Nutritionist Samantha Heller, from NYU Langone Health in New York City, explained that when people get used to eating sweet, processed foods, natural ones -- like a ripe summer peach -- might not taste sweet enough anymore.

"Studies haven't provided concrete answers yet about the safety of sugar substitutes, or whether they help with weight loss or increase food and sweet cravings," she said. "Since there are so many questions still, and we haven't yet been able to find the answers, I generally tell patients to avoid them, although there are some instances where they can be helpful."

The Calorie Control Council, an industry group, issued a statement in response to the findings.

It said low- and no-calorie sweeteners "are safe and among the most studied ingredients in the world." Those in the marketplace today are considered safe by the U.S. Food and Drug Administration and other regulatory authorities around the world, the statement said.

The group's medical advisor, Dr. Keri Peterson, added that reducing added sugars is an important message to relay to patients.

"Low-calorie sweeteners can serve an important role in diabetes management," Peterson said. "Substituting sugars with low-calorie sweeteners gives diabetics more flexibility in their diets, allowing them to enjoy sweet foods without affecting blood sugar."

The new study reviewed annual survey data on household food purchases.

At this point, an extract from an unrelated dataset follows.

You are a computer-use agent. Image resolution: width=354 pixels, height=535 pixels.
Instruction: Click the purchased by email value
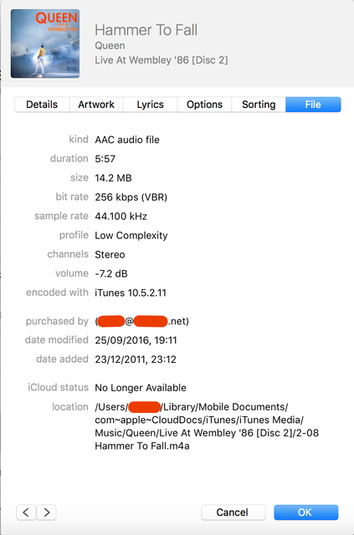[x=141, y=321]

The 2002 survey included data from almost 40,000 U.S. households; the 2018 data included more than 61,000.

The study found a slight decline in the number of households purchasing products with a caloric sweetener (like sugar, corn syrup or honey). The biggest reduction was in purchase of sweetened beverages.

Compared to Hispanic and Black people, white people bought almost twice the number of products containing sugar substitutes. Black people purchased 42% more beverages with caloric sweeteners or sugar substitutes between 2002 and 2018, the study found.

Both Ng and Heller said it isn't always obvious that products contain sugar substitutes.

"People trying to reduce their sugar intake may be drawn to products labeled as 'sugar-free, low calorie or natural,' not realizing that these products contain non-nutritive sweeteners," Ng said.

She recommended that people strive to be aware of what they're eating or drinking, and aim to reduce sweetness overall -- both from sugar and sugar substitutes. Ng also suggested consumers push manufacturers for clearer labeling.

"Consumers should be informed and aware," Ng said. "Products should say on the front whether they contain a non-nutritive sweetener or an actual sweetener."

The findings were published online July 29 in the Journal of the Academy of Nutrition and Dietetics.